TASK DESCRIPTION:
With pictures left out, set down exactly the lines that begin at the one containing "Image resolution: width=1379" and end with the last line of the entries below.

RECORDS SUPPLIED:
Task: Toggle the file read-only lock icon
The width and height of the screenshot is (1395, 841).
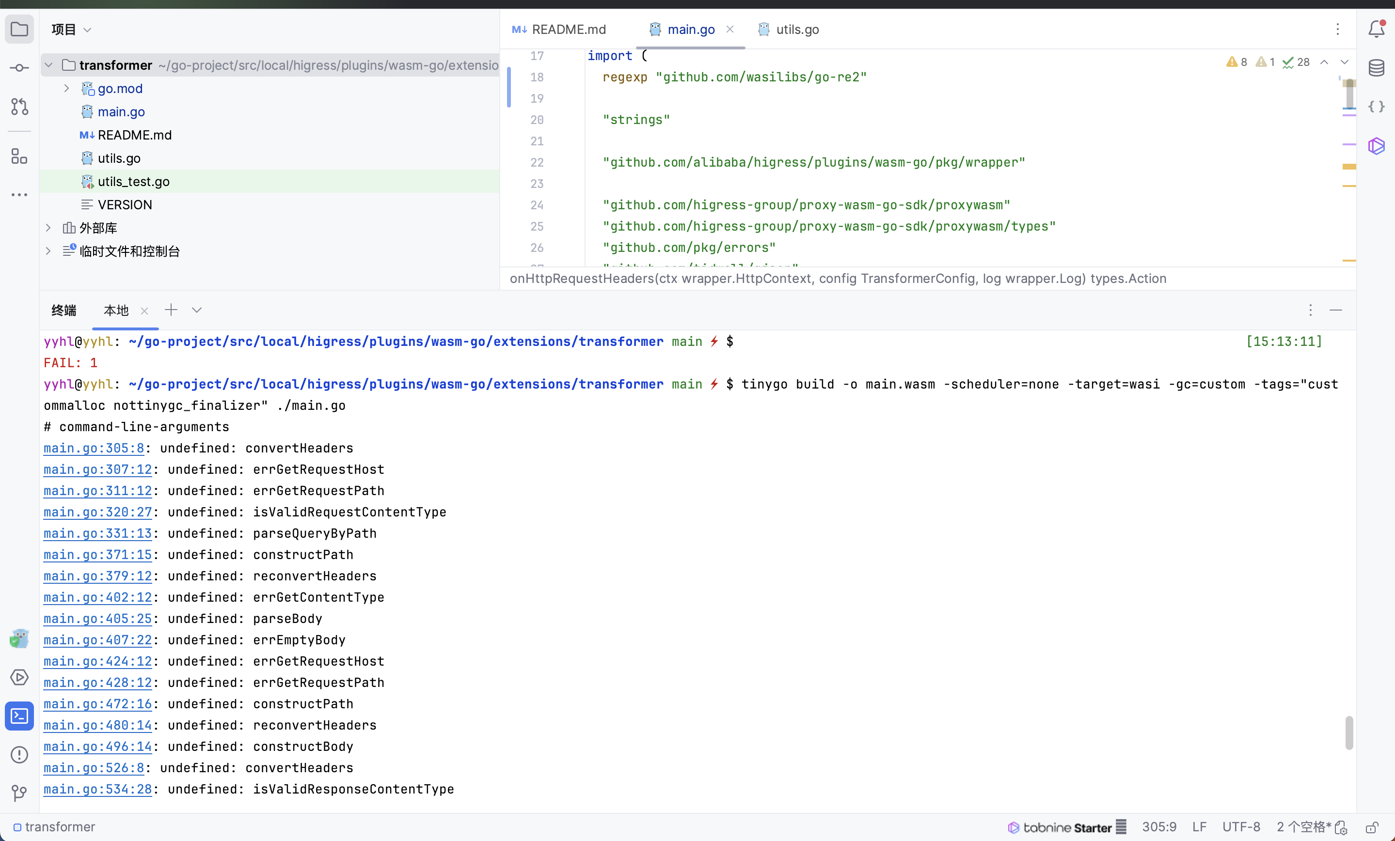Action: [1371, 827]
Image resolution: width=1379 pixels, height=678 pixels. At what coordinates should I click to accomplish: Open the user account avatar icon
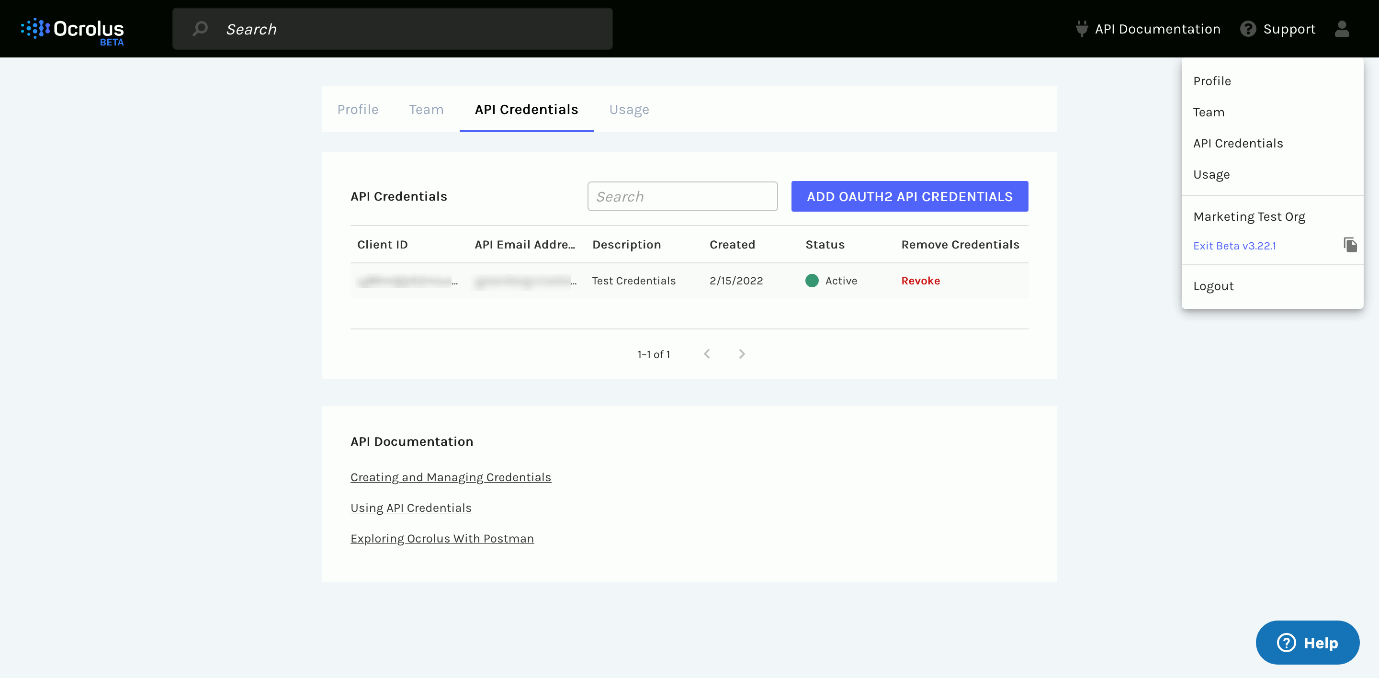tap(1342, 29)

SOLUTION FOR THIS EXERCISE:
Image resolution: width=1379 pixels, height=678 pixels. At what coordinates should I click to accomplish: Open the user account avatar icon
tap(1342, 29)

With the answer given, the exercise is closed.